→ ACTIVITY
Reproduce the whole of the data exactly.

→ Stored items

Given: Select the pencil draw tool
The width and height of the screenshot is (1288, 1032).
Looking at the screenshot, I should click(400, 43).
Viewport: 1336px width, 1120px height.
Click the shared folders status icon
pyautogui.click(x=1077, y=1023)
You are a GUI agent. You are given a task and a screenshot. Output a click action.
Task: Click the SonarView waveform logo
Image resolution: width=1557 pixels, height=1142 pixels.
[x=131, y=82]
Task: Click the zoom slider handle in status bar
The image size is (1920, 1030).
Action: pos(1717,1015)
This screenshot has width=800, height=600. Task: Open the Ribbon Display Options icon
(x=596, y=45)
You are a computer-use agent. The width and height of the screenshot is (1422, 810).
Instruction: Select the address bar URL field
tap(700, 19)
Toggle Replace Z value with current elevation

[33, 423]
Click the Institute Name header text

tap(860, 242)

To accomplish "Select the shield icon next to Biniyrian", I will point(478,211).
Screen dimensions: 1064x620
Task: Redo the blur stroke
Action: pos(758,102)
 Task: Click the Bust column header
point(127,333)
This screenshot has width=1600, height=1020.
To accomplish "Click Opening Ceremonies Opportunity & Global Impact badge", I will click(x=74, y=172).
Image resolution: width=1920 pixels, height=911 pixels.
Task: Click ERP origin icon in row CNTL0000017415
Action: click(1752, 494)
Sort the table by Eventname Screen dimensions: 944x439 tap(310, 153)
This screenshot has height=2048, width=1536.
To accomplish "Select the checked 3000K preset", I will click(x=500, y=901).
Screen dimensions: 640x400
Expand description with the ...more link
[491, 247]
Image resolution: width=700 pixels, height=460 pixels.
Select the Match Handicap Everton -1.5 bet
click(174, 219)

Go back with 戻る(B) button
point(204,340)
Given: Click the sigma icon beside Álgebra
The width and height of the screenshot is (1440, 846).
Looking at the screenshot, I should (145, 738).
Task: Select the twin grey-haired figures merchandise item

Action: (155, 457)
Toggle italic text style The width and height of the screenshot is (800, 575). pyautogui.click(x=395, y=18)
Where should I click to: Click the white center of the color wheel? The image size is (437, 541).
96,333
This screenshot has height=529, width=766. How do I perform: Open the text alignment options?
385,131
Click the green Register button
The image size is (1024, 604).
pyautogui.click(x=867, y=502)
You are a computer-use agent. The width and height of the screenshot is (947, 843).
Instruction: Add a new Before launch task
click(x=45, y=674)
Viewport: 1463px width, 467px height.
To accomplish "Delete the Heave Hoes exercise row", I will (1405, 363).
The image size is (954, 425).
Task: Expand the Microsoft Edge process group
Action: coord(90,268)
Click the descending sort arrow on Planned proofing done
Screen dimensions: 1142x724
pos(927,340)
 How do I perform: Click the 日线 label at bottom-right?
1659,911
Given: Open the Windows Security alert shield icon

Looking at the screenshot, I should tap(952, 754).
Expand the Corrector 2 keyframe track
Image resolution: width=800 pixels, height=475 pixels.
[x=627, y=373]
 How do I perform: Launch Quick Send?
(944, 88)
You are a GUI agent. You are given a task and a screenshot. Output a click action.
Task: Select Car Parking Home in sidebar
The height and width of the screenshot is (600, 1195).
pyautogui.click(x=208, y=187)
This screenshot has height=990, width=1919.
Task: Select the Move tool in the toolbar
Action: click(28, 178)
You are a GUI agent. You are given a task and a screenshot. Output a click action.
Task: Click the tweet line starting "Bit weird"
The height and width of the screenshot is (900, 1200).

→ EXPECTED OUTPUT
Given: Select the pencil draw tool
The width and height of the screenshot is (1288, 1032).
Looking at the screenshot, I should click(400, 43).
Viewport: 1336px width, 1120px height.
Click the shared folders status icon
pyautogui.click(x=1077, y=1023)
You are a GUI agent. You are given a task and a screenshot. Output a click action.
Task: Click the SonarView waveform logo
Image resolution: width=1557 pixels, height=1142 pixels.
[x=131, y=82]
Task: Click the zoom slider handle in status bar
The image size is (1920, 1030).
Action: pos(1717,1015)
This screenshot has width=800, height=600. Task: Open the Ribbon Display Options icon
(x=596, y=45)
You are a computer-use agent. The width and height of the screenshot is (1422, 810).
Instruction: Select the address bar URL field
tap(700, 19)
Toggle Replace Z value with current elevation

[33, 423]
Click the Institute Name header text

tap(860, 242)

To accomplish "Select the shield icon next to Biniyrian", I will point(478,211).
Screen dimensions: 1064x620
Task: Redo the blur stroke
Action: pos(758,102)
 Task: Click the Bust column header
point(127,333)
This screenshot has width=1600, height=1020.
To accomplish "Click Opening Ceremonies Opportunity & Global Impact badge", I will click(x=74, y=172).
Image resolution: width=1920 pixels, height=911 pixels.
Task: Click ERP origin icon in row CNTL0000017415
Action: click(1752, 494)
Sort the table by Eventname Screen dimensions: 944x439 tap(310, 153)
This screenshot has height=2048, width=1536.
To accomplish "Select the checked 3000K preset", I will click(x=500, y=901).
Screen dimensions: 640x400
Expand description with the ...more link
[491, 247]
Image resolution: width=700 pixels, height=460 pixels.
Select the Match Handicap Everton -1.5 bet
click(174, 219)

Go back with 戻る(B) button
point(204,340)
Given: Click the sigma icon beside Álgebra
The width and height of the screenshot is (1440, 846).
Looking at the screenshot, I should (145, 738).
Task: Select the twin grey-haired figures merchandise item

Action: (155, 457)
Toggle italic text style The width and height of the screenshot is (800, 575). pyautogui.click(x=395, y=18)
Where should I click to: Click the white center of the color wheel? The image size is (437, 541).
96,333
This screenshot has height=529, width=766. How do I perform: Open the text alignment options?
385,131
Click the green Register button
The image size is (1024, 604).
pyautogui.click(x=867, y=502)
You are a computer-use agent. The width and height of the screenshot is (947, 843).
Instruction: Add a new Before launch task
click(x=45, y=674)
Viewport: 1463px width, 467px height.
To accomplish "Delete the Heave Hoes exercise row", I will (1405, 363).
The image size is (954, 425).
Task: Expand the Microsoft Edge process group
Action: coord(90,268)
Click the descending sort arrow on Planned proofing done
Screen dimensions: 1142x724
pos(927,340)
 How do I perform: Click the 日线 label at bottom-right?
1659,911
Given: Open the Windows Security alert shield icon

Looking at the screenshot, I should tap(952, 754).
Expand the Corrector 2 keyframe track
Image resolution: width=800 pixels, height=475 pixels.
[x=627, y=373]
 How do I perform: Launch Quick Send?
(944, 88)
You are a GUI agent. You are given a task and a screenshot. Output a click action.
Task: Select Car Parking Home in sidebar
The height and width of the screenshot is (600, 1195).
pyautogui.click(x=208, y=187)
This screenshot has height=990, width=1919.
Task: Select the Move tool in the toolbar
Action: click(28, 178)
You are a GUI agent. You are given a task and a screenshot. Output a click action.
Task: Click the tweet line starting "Bit weird"
The height and width of the screenshot is (900, 1200).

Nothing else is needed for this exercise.